◆ 課題一覧 ◆
1. 電車での出来事を書いた文章について、次の問いに答えてください。
(a) 隣に立っていた女性は、何歳くらいだと書かれていますか。
(b) 暴睡していた若いサラリーマンが床に落としたものは何ですか。
(c) 書き手が過去に言われて相当落ち込んだ言葉は何ですか。
2. 電車での出来事を書いた文章を、最後の文の後から続けて書いてください。

---------- 文書抜粋

夜。電車内。まぁ普通に立ってて、隣に一人分くらいの間を空けて20代半ばくらいの女性が立ってた。夜だから窓越しに反射した姿が見えるのだけど。なんとなく外を眺めていたつもりがその女性に目がいって。その女性が自分を見ているような気がした。そんな経験ありません?
ま、気のせいかなと思いつつ、しばらくしてふと見たらまた見てて。もはや誰か知っている人かなと思ったが心当たりなく、顔に何か付いてるかなと確認しても何もなく、さりげなく周りを見渡すもそれらしき人は誰もいない。なんか知らないけど見つめ返してみた。そんな時、自分とその女性の間で座ってる若いサラリーマンが暴睡していたのだけど、携帯を床に落としたわけ。バッテリーが本体から外れて。当人は暴睡中。自分の中で愚かな葛藤が始まった。「ここで拾って、なんかアピールしているように思われるのも嫌だな。ま、降りるときに気づくだろ。もし気づかなかったらそんとき教えてあげればいいや」とかなんとか。そしたらその女性はすっとしゃがんで携帯を取り、その人の腹のところにポンと置いてあげた。それを見て、自分の愚かさに嘆いた。いつからこんな風に相手の目、しかも知らない人の目まで気にするようになったんだろうと。いい人と見られる事を嫌がった時期は確かにある。「お前は偽善者だ」と言われ、相当落ち込んだ時期もあった。でも、自分が正しいと思う行動をとることで人からどう思われようと気にしないと誓って立ち直ったはずなのに、またこうして人に見られる事を気にしていた。なんか自分のちっぽけさに恥ずかしさと不甲斐なさと後悔に苛まされた。

--------------------
---------- 表示データ

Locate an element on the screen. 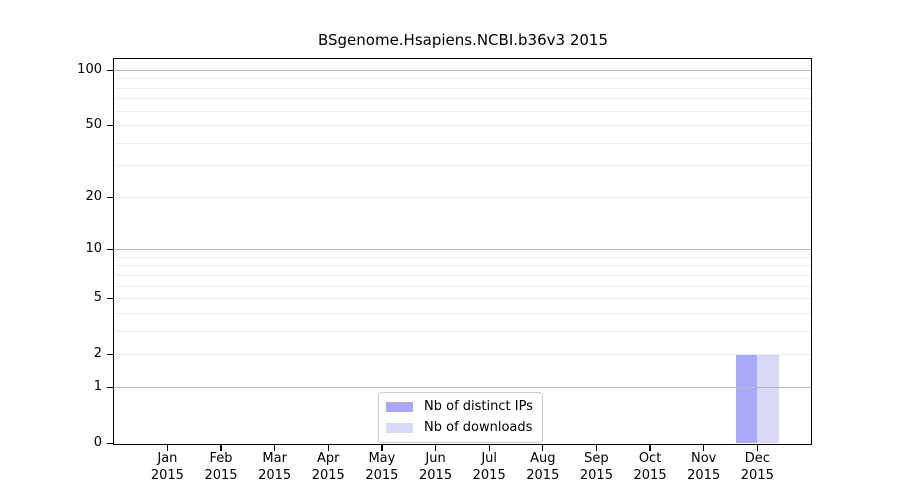 The image size is (900, 500). y-tick-label: 100 is located at coordinates (90, 70).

--------------------

◆ 解答一覧 ◆
1.
(a) 20代半ばくらいだと書かれています。
(b) 携帯を落としました。
(c) 「お前は偽善者だ」という言葉です。

2.
確かに携帯を拾ってあげた行動は素敵だなと思った。でもそれって、誰でもできるささいなことであって、そういうことさえ出来ないおれみたいな人間がいるってことが社会を駄目にしてるんだなって思ったら、出来る範囲で、他人を思いやる気持ちを取り戻したいと思った。
そう、勘違いは自分を美しくする。

そういえば数年前の今でも忘れられない勘違いエピソードを最後に。
場所、吉野家。会計を済ませ帰ろうとする。若い女店員、恥ずかしそうにおれに声をかける。
「(言いづらそうに)あのぉ」
「はい?」予期せぬ出来事に何かいい予感。
「(店員、人差し指を口元にあてながら)ここ」
自分の口元に手を当てるとご飯粒が。隣にいた見知らぬおばちゃん大笑い。

ま、人生こんなもんでしょ。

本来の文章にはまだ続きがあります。